By Ricky Matthew
AUCKLAND – In the rapidly changing realm of career progress, the importance of networking has reached unprecedented heights. For job seekers entering the employment market for the first time and highly qualified employees who are keen to steer their career path towards jobs that exactly match their skills – the magic bullet may well be the secret art of networking.
According to an employment strategist and course leader of the Advanced Career Planning Workshop, www.trabaho.nz, Mel Fernandez, “networking involves engaging with individuals during career workshops, community events, or business meetings with the purpose of sharing information and cultivating both professional and social connections.
“Even volunteer work or freelancing can be a stepping stone to that dream job,” he added. “Using this strategy will help you tap the hidden job market – finding jobs that are not advertised.”
For immigrants and migrants, this practice holds even greater value, serving as a bridge between their aspirations and opportunities in their new homeland. The Migrant Career Support Trust (MCST), founded by Garry Gupta in 2019, has been championing career planning through its career workshops, assisting hundreds of migrants in their pursuit of professional growth.”We conduct group workshops that focus on both hard skills and soft skills for job hunting. These workshops cover everything from crafting impressive CVs, mastering interview techniques, to the often-overlooked art of networking, said Gupta.”
“We conduct group workshops that focus on both hard skills and soft skills for job hunting. These workshops cover everything from crafting impressive CVs, mastering interview techniques, to the often-overlooked art of networking.”
Monika Tylova, a trainer/project manager, who talked about networking at a MCST ‘Job Seekers Boot Camp’ recently, highlighted the role networking played in her own journey. “Networking is the number one thing for migrants to do in order to first of all integrate into the local community and find local people who can help them secure jobs,” Tylova asserted.
“Talk to people in your community, finding people who have similar jobs to yours, talk to HR at events, if you have an IT background find out what IT people do in New Zealand and what the NZ job market is looking for and some adapt to make yourself employable in New Zealand.
“It’s not just about finding employment but also about understanding the culture and the people you’ll be working with. This understanding enhances your chances of finding the right job.”
Tylova’s personal experience attests to the effectiveness of networking. “I found my first job through networking activity,” she shared. “It’s how I discovered the opportunities available and connected with professionals who shared insights on adapting my skills to the local market.”
Tylova used to work as a police office in Europe for over 10 years. Over here she is employed as a project manager in a training organization.
In an era where personal connections and understanding local dynamics are vital for career progression, initiatives like MCST shine as beacons of empowerment.
Through the resounding success stories of migrants who have transcended professional barriers using effective networking, the narrative is clear: networking isn’t just an option; it’s an indispensable tool for carving out a prosperous career path in a new land.

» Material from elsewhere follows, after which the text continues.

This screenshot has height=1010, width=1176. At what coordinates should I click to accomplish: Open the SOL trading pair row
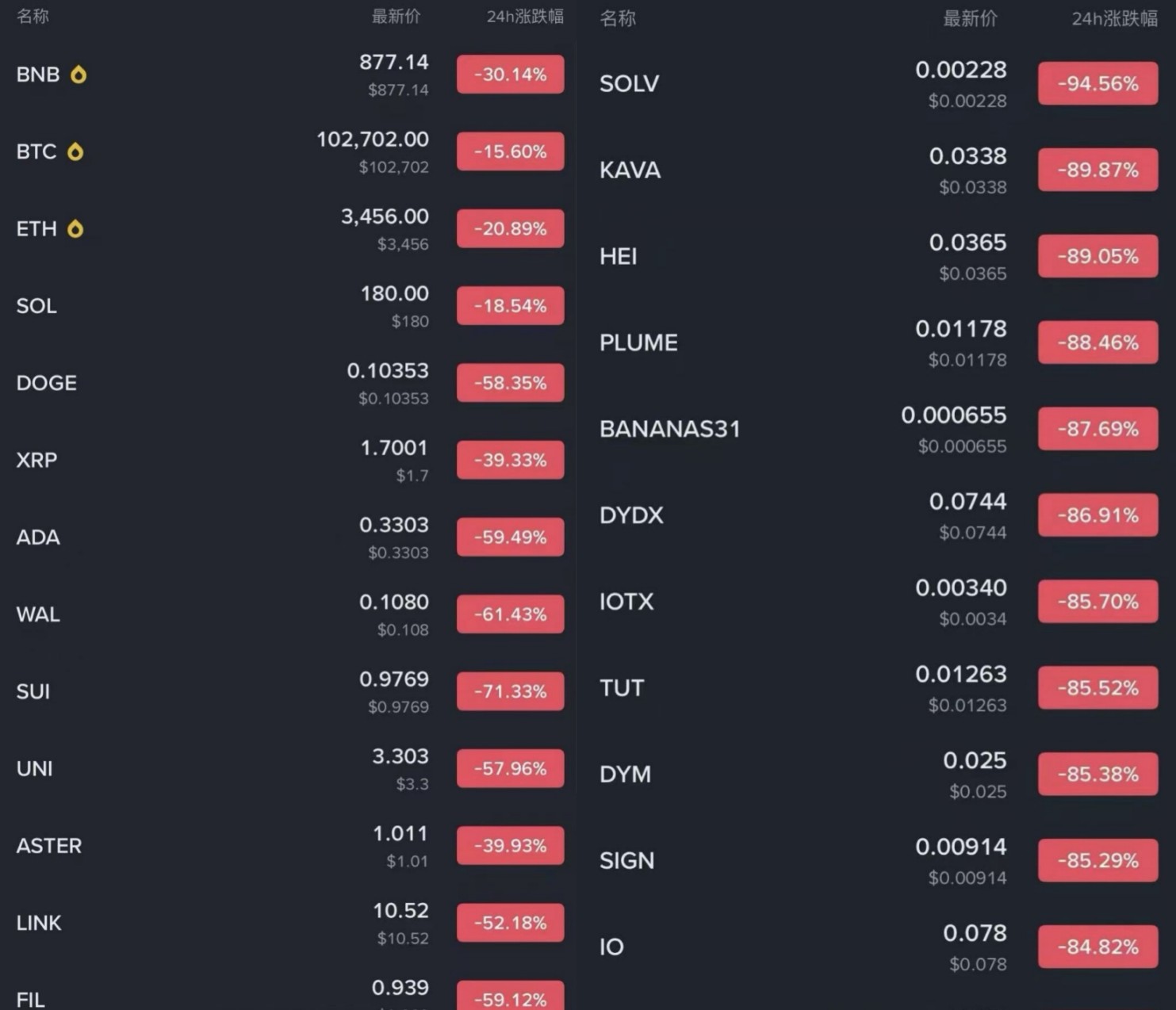coord(36,306)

Garry Gupta, the driving force behind MCST, shared insights into the journey of his organization. “We started in 2019 and we have completed four years this June,” said Gupta.
The trust helps migrants succeed in mainstream careers, helps mothers go back into the work stream, and helps well qualified professionals find work that match their skills. “There is no agency that helps with career path and bridges this gap,” noted Gupta.
Since its inception, MCST has made a substantial impact. Gupta proudly stated that “over the past 3-4 years, we have supported around 500-600 people through our workshops. We’ve seen transformational changes in individuals’ lives, as they gain the skills and confidence needed to excel in the job market.”
However, MCST doesn’t stop at group workshops alone; the organisation also caters to those who prefer one-on-one support, recognizing that group dynamics might not suit everyone. Gupta explained, “We also offer a 1-to-1 program called the Career Clinic, where migrants can work with certified career counsellors to address their individual concerns. This is particularly important for individuals who may be hesitant to open up in a group setting.”